INFORMATION SHOWN ▸
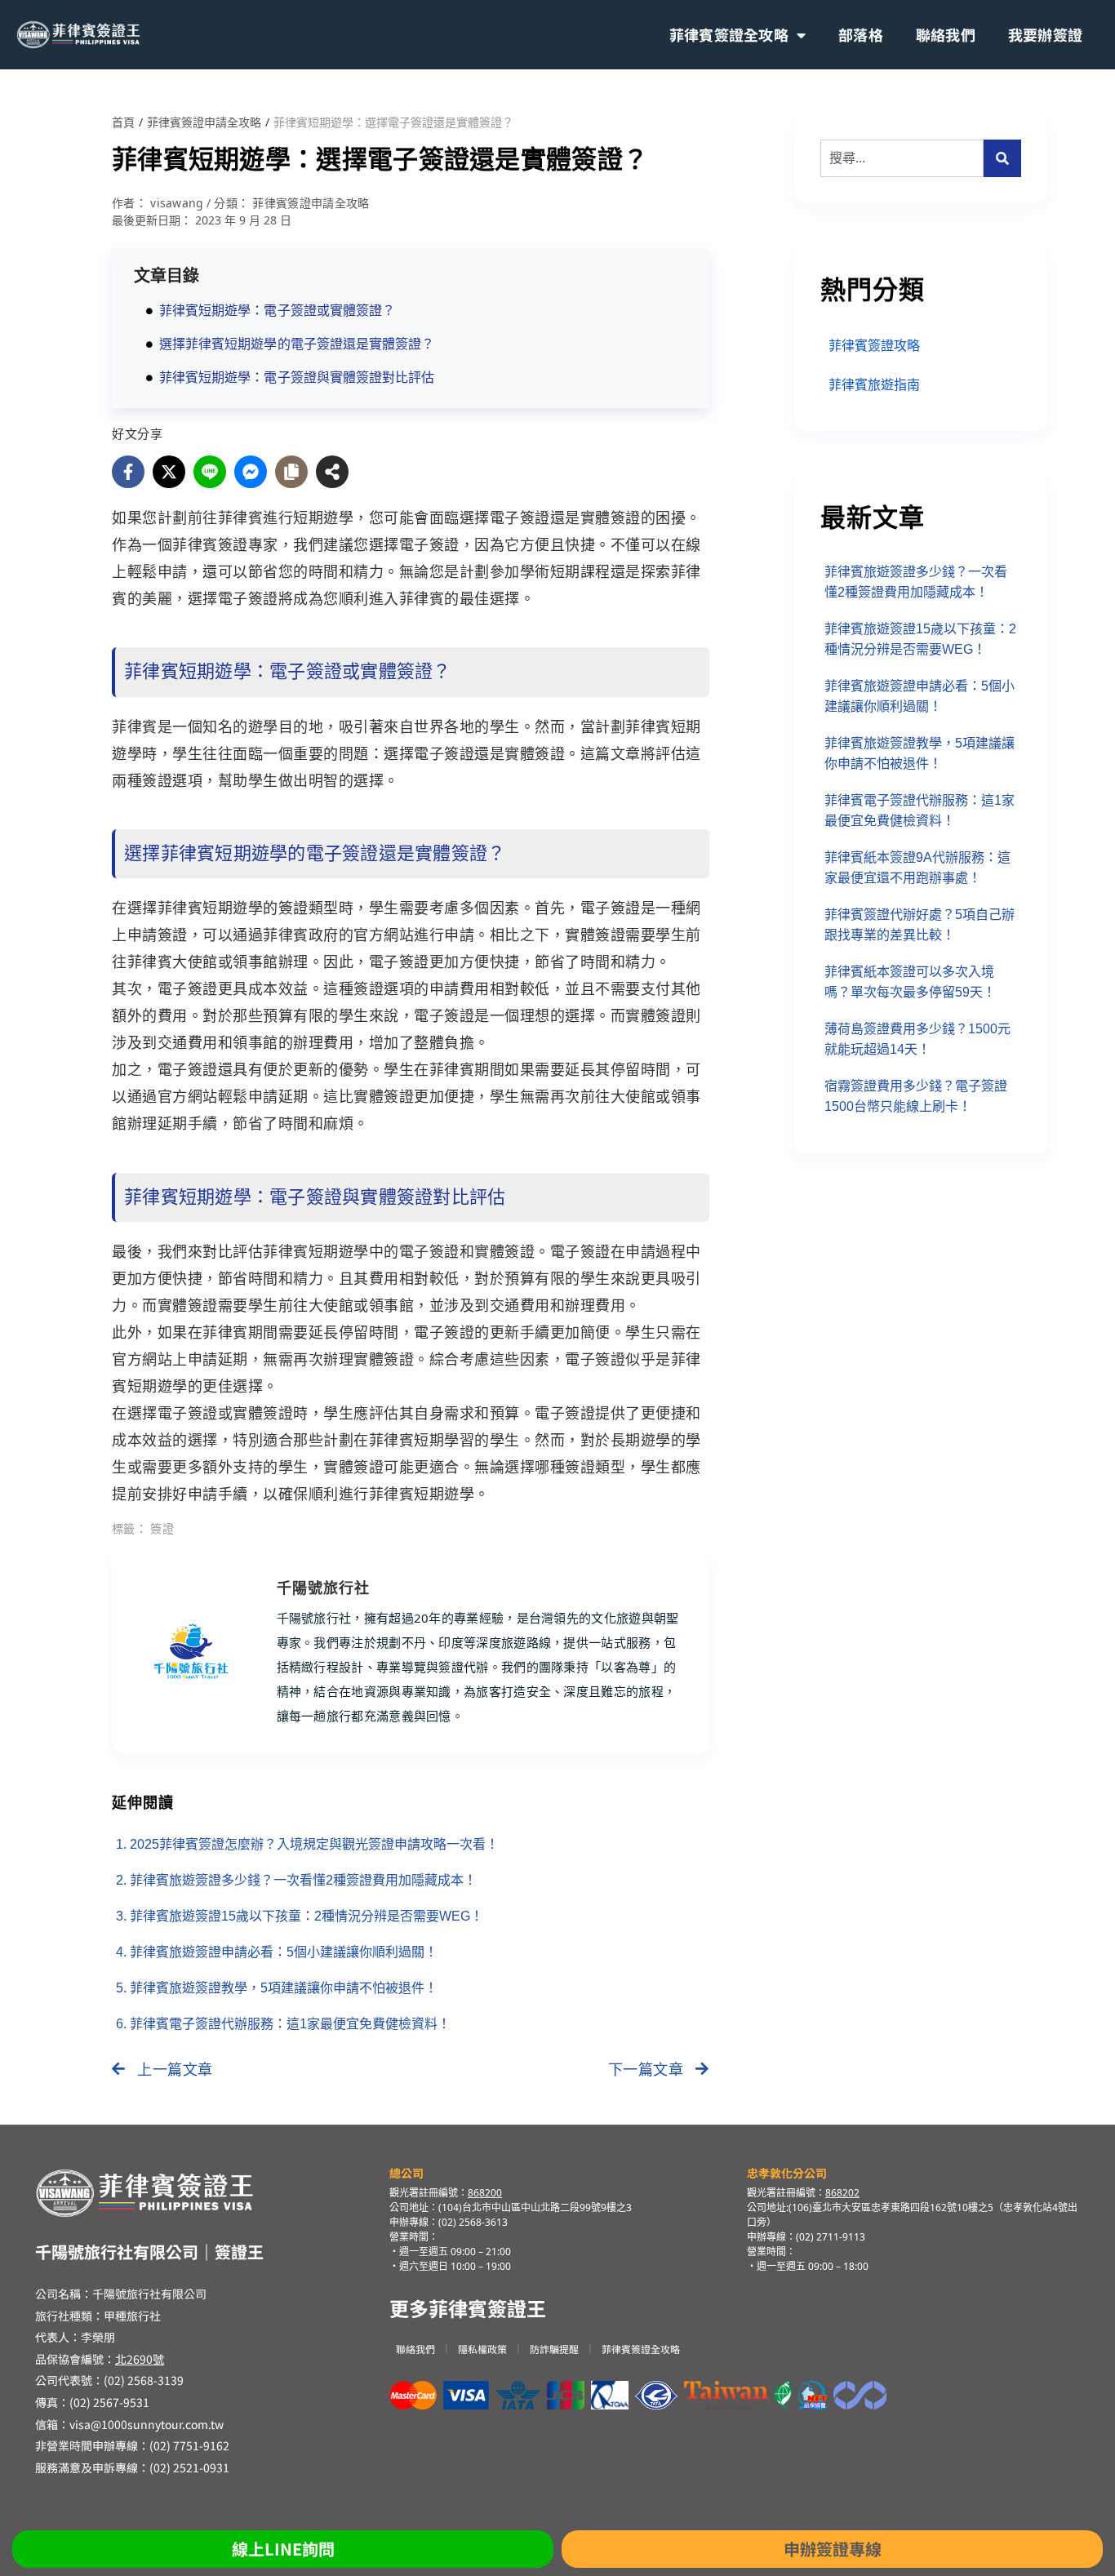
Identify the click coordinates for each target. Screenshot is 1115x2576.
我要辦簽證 (1045, 34)
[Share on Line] (209, 471)
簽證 (162, 1528)
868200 (485, 2193)
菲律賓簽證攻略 (874, 346)
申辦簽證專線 (833, 2548)
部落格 (860, 34)
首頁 (123, 122)
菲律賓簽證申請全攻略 (204, 122)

WORK ITEM ▸ Give the entries again word for word, but skip the pictures.

FINISHED TASK ▸
Identify the click coordinates for each target. Screenshot is 1115x2576.
我要辦簽證 (1045, 34)
[Share on Line] (209, 471)
簽證 (162, 1528)
868200 (485, 2193)
菲律賓簽證攻略 (874, 346)
申辦簽證專線 (833, 2548)
部落格 (860, 34)
首頁 (123, 122)
菲律賓簽證申請全攻略 (204, 122)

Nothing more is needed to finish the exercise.